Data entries

§ §

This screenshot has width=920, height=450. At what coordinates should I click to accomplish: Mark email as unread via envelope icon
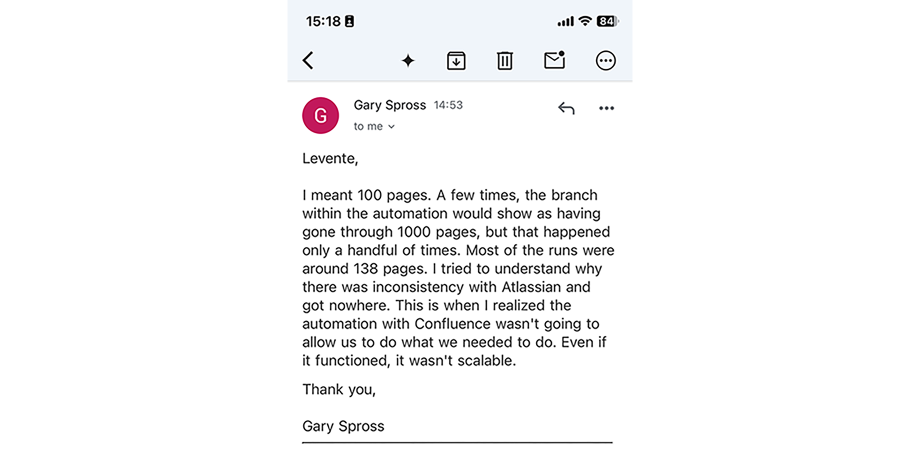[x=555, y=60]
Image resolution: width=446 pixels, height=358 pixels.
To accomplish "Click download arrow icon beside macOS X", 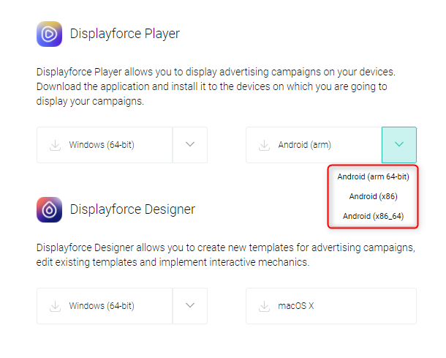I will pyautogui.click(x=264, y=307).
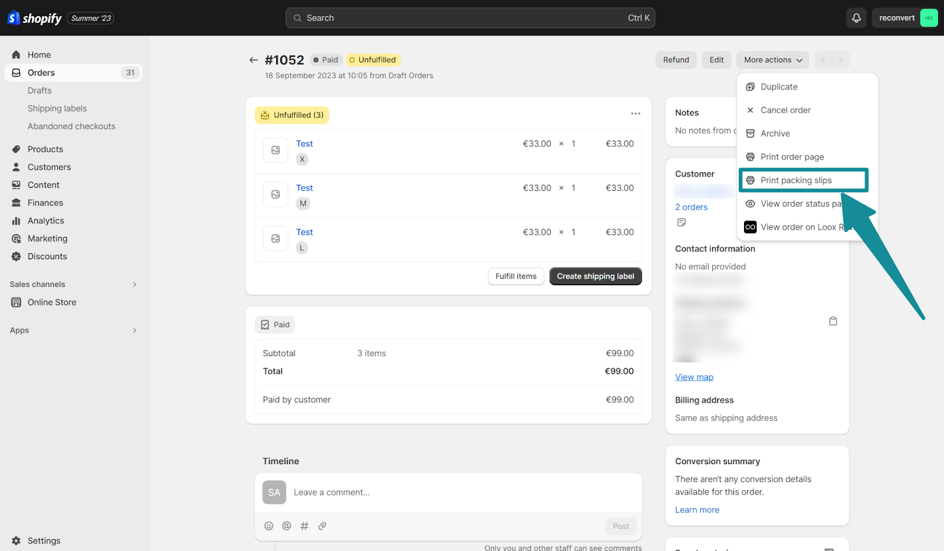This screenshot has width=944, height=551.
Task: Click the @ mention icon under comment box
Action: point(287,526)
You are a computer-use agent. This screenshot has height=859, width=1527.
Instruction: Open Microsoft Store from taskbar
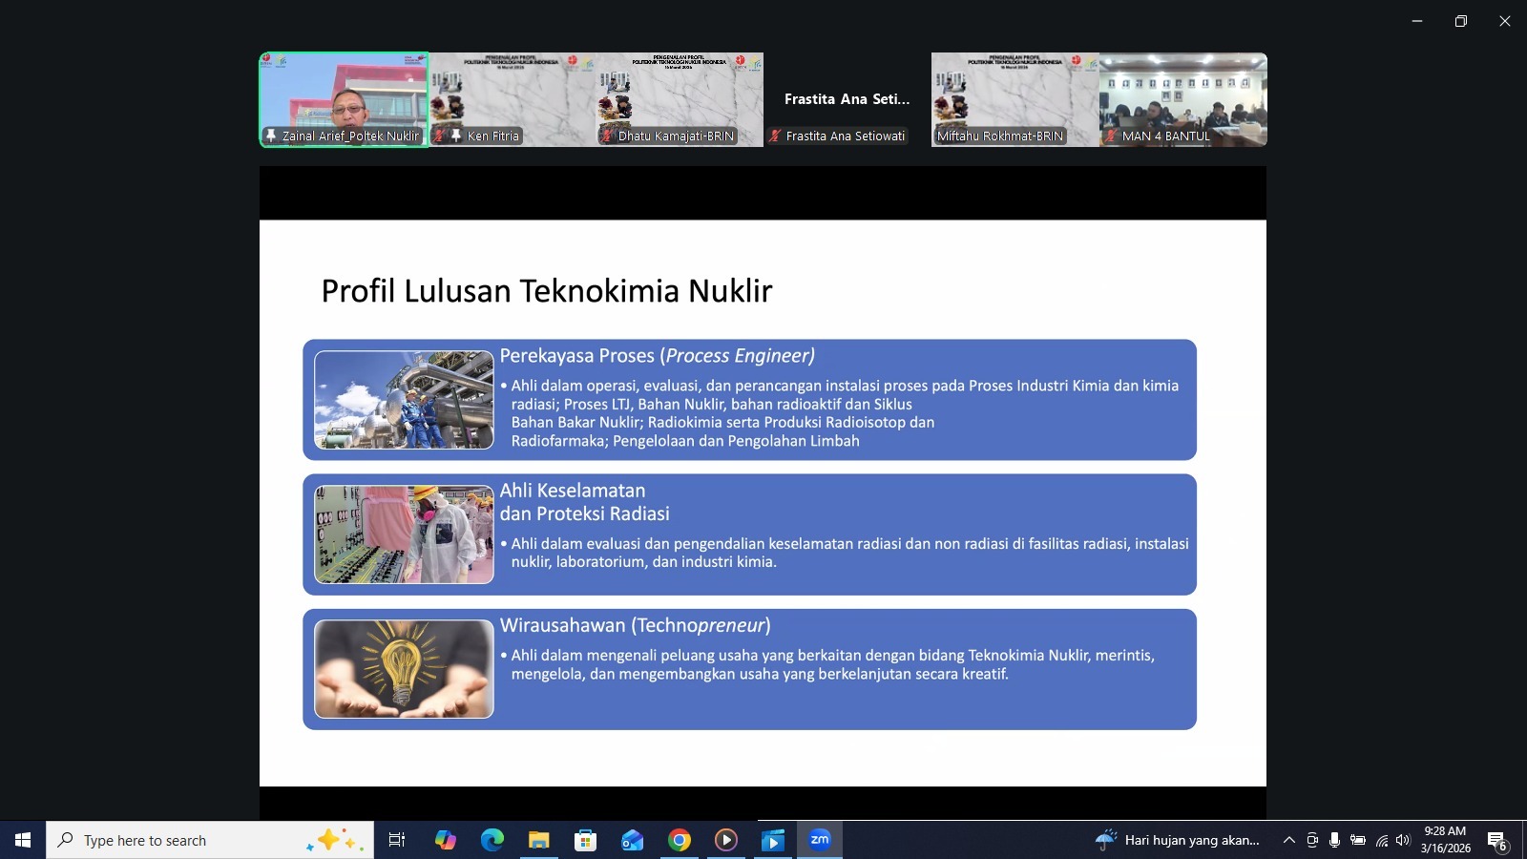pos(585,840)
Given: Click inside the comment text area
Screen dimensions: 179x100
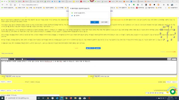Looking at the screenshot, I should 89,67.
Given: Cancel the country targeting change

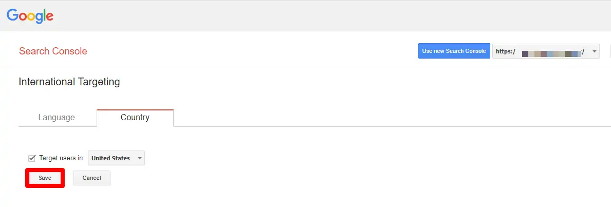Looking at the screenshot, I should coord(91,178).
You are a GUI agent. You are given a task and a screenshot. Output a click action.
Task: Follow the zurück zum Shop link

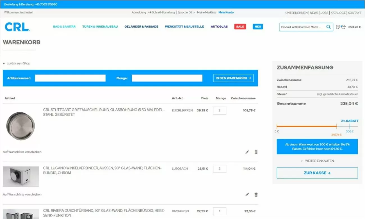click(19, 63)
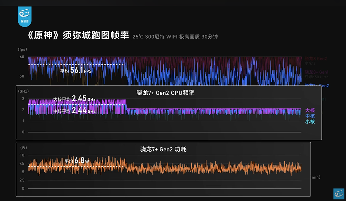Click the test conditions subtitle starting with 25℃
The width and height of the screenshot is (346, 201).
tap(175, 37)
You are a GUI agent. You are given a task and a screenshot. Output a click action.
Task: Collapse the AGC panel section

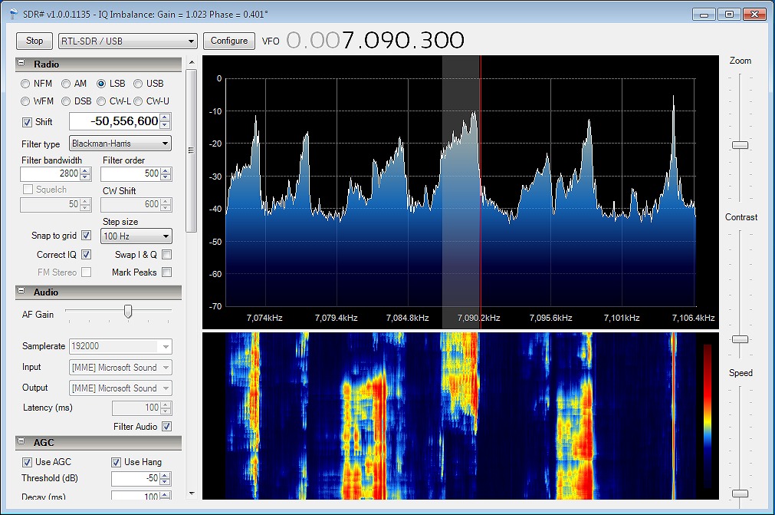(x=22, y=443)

§ §

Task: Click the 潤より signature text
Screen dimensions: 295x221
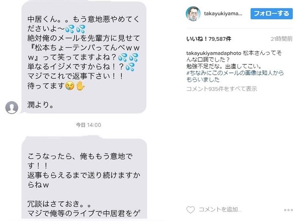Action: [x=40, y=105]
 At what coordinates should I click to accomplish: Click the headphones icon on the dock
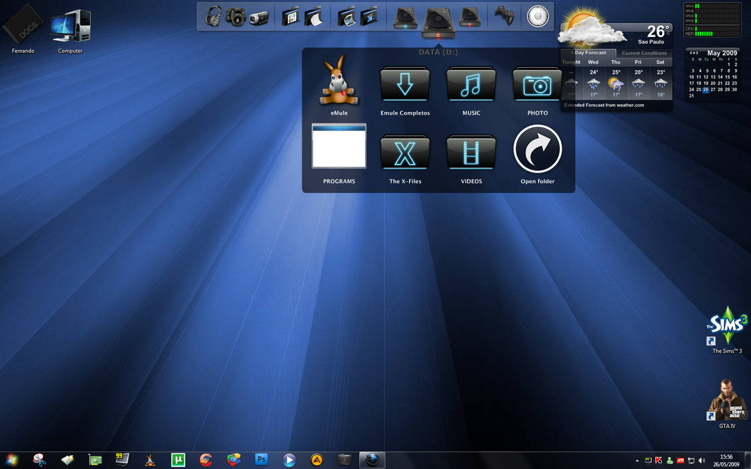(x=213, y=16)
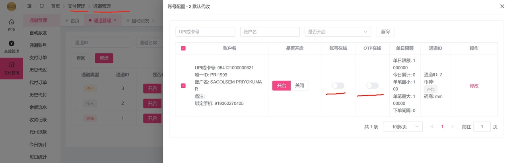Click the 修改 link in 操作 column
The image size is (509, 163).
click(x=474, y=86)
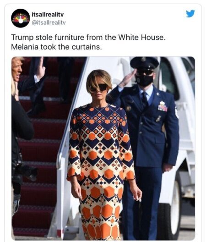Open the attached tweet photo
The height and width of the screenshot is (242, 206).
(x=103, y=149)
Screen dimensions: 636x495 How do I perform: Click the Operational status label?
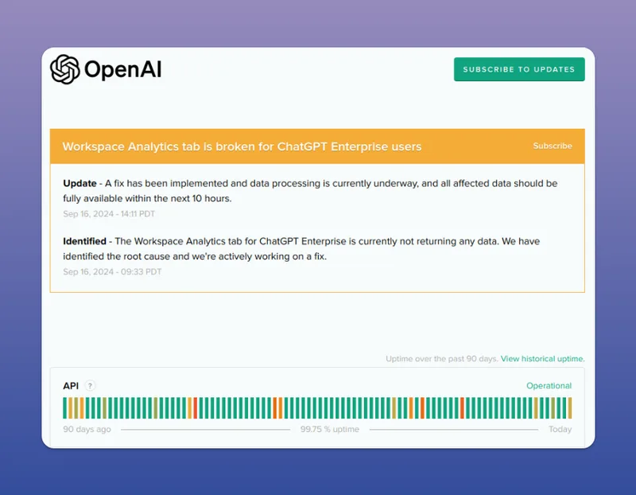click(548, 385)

§ §

> Task requirements: How many lines of the entries include the string "text"? Answer with a number and no other words.

> Solution to this exercise: 2